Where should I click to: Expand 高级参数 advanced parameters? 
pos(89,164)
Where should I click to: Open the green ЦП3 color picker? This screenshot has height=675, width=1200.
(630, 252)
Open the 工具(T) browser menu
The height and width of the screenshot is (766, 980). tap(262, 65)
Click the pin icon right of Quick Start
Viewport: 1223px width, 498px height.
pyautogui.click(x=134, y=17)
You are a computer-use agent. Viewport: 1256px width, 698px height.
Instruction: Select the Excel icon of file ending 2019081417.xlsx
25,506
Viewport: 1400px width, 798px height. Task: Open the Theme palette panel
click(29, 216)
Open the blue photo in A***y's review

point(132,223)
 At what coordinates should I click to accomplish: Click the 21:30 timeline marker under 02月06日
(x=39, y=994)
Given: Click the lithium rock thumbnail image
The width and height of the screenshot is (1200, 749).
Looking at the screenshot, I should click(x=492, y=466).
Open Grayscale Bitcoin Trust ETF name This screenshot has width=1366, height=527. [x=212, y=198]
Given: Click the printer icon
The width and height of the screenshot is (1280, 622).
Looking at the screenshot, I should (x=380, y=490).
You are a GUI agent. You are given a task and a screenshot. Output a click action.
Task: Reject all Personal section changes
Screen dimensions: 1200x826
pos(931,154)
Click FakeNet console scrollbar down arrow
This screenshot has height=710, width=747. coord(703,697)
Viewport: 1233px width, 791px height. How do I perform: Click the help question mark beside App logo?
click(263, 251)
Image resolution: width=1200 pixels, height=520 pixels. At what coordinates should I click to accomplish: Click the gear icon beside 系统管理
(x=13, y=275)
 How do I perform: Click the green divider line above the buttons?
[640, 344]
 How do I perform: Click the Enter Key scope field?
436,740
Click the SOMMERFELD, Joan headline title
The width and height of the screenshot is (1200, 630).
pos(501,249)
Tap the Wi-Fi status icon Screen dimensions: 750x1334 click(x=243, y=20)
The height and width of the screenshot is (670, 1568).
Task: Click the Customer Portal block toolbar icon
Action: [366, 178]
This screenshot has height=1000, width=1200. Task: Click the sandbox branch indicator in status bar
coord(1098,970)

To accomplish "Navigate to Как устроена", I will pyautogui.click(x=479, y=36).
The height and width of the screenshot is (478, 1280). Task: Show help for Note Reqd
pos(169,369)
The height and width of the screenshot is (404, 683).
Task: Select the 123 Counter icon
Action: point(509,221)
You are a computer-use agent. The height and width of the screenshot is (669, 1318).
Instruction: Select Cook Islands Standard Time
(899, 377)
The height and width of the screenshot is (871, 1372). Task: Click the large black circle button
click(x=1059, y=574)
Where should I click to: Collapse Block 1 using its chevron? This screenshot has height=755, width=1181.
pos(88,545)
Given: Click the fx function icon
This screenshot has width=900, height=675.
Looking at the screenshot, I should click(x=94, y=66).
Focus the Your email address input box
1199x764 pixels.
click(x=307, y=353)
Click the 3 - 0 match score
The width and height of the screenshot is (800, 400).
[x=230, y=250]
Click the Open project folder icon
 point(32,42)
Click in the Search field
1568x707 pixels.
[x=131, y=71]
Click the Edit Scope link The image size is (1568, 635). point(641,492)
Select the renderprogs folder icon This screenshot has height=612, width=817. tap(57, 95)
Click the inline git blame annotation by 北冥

■ ■ ■ ■

_EXERCISE BRIEF_
Of all the entries above, repeat only the lines from the line that has "Open the blue photo in A***y's review" to the line that has "Given: Click the printer icon", both lines included, exactly.

_SOLUTION TO THE PROBLEM_
Open the blue photo in A***y's review

point(132,223)
 At what coordinates should I click to accomplish: Click the 21:30 timeline marker under 02月06日
(x=39, y=994)
Given: Click the lithium rock thumbnail image
The width and height of the screenshot is (1200, 749).
Looking at the screenshot, I should click(x=492, y=466).
Open Grayscale Bitcoin Trust ETF name This screenshot has width=1366, height=527. [x=212, y=198]
Given: Click the printer icon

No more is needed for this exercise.